● Instructions to follow
Where the string "target" occurs in the material below, report the whole line.

Material provided START

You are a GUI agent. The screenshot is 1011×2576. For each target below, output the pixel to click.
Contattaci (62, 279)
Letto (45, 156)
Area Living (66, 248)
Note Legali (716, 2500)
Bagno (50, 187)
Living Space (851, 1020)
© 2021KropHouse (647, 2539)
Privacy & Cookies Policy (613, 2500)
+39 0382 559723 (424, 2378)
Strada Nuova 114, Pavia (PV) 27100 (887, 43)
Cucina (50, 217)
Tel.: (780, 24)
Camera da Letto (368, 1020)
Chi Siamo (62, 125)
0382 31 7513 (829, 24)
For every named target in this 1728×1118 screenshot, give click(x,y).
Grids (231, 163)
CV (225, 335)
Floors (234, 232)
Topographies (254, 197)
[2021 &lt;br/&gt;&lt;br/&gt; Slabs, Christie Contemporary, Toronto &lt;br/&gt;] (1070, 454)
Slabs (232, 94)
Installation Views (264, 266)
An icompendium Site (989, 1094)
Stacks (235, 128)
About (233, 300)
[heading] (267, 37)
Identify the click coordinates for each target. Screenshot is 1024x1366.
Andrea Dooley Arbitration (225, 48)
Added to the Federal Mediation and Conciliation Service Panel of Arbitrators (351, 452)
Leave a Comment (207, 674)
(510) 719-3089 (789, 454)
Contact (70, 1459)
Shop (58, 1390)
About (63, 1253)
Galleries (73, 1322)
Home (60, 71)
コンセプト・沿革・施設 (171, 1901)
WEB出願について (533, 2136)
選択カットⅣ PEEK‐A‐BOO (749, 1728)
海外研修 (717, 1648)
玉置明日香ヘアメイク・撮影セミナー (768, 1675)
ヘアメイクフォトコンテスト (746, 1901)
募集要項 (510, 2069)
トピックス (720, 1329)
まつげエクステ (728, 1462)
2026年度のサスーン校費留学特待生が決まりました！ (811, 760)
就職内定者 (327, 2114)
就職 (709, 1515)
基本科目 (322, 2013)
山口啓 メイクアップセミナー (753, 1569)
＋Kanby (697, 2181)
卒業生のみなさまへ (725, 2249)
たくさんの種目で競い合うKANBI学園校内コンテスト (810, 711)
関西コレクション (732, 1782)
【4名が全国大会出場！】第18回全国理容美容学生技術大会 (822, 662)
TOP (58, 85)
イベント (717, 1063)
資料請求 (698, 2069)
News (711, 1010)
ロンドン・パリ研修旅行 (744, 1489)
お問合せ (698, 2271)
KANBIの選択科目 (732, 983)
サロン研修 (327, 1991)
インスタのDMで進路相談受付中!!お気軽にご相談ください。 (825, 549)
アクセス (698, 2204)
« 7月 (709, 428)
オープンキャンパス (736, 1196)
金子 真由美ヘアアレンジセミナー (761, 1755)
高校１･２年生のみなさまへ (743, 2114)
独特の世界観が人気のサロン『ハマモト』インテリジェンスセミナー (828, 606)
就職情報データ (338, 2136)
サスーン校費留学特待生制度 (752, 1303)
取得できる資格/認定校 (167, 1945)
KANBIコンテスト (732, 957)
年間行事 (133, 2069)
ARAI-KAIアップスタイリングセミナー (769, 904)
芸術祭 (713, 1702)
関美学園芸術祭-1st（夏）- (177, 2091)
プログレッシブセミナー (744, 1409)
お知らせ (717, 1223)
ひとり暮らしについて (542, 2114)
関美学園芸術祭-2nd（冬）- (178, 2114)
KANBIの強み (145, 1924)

Material provided END

● Response to this exercise
You are a GUI agent. The screenshot is 1011×2576. For each target below, output the pixel to click.
For every named target in this 1728×1118 screenshot, give click(x,y).
Identify the click coordinates for each target. Screenshot is 1024x1366.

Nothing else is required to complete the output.